Il y a de nombreuses façons d'investir ses épargnes en prévision de sa retraite. On peut évidemment rechercher le rendement optimal en fonction des risques qu'on est prêt à assumer, sans trop se soucier à quoi servira son argent. On peut aussi tenir compte d'autres critères, dont ceux qui utiliseront ses économies. L'une des approches qui se répand de plus en plus consiste à faire des placements dans des fonds socialement responsables. C'est même une façon de contribuer à «changer le monde», rapporte Hélène Gagné, directrice de la commercialisation pour les Fonds Desjardins.Pourtant, il ne faut pas remonter loin dans le temps pour découvrir que des fonds socialement responsables faisaient sourciller. Hélène Gagné rapporte que, lorsque le Mouvement Desjardins a créé son premier fonds en environnement, en 1990, «il nous a fallu convaincre notre gestionnaire de portefeuille que c'était une bonne idée!»
Aujourd'hui, elle constate que les professionnels du placement se montrent de plus en plus intéressés. Elle cite même une étude réalisée en 2005 qui rapporte que les deux tiers des gestionnaires canadiens estiment que ce n'est qu'une question de temps avant qu'ils incorporent des facteurs socialement responsables dans leurs analyses financières. «Il y a donc vraiment un courant de fond», constate-t-elle avec satisfaction.
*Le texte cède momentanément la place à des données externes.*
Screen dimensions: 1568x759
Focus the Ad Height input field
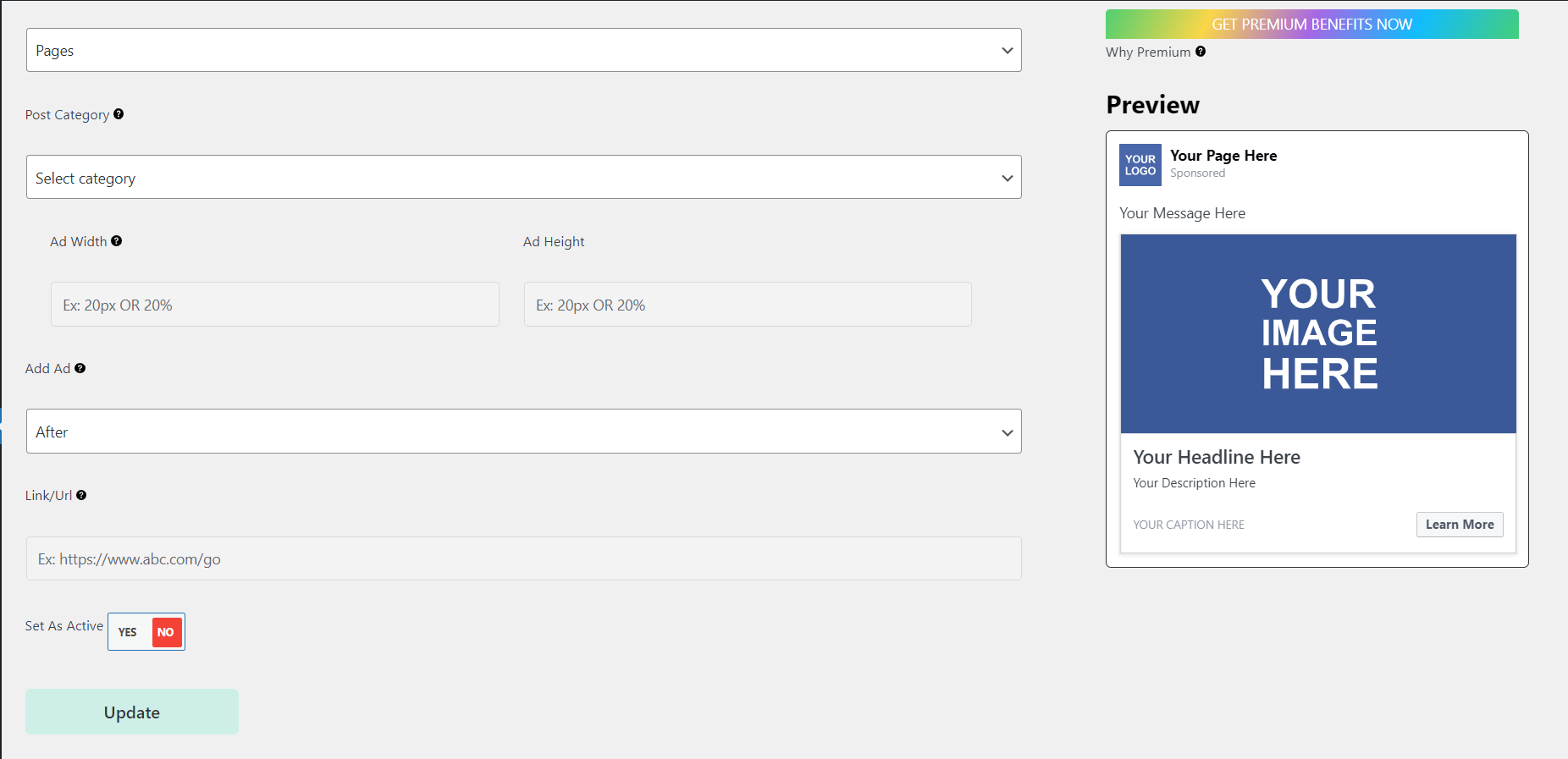coord(748,305)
Toutefois, s'agit-il pour autant d'investissements dont la rentabilité se compare à celle d'autres fonds?
Un processus éthique, puis économique
Parmi la soixantaine de fonds d'investissements proposés par Desjardins se trouvent deux fonds socialement responsables: le Fonds Desjardins Environnement et le Fonds Desjardins Éthique Équilibré canadien.
«On peut qualifier ces fonds de socialement responsables parce qu'ils ont une démarche spécifique différente des fonds réguliers, explique la directrice de la commercialisation pour les Fonds Desjardins. C'est-à-dire que les entreprises qui constituent ces fonds sont sélectionnées parce qu'elles respectent des critères précis de responsabilité sociale avant d'être retenues parce qu'elles représentent de bons investissements.»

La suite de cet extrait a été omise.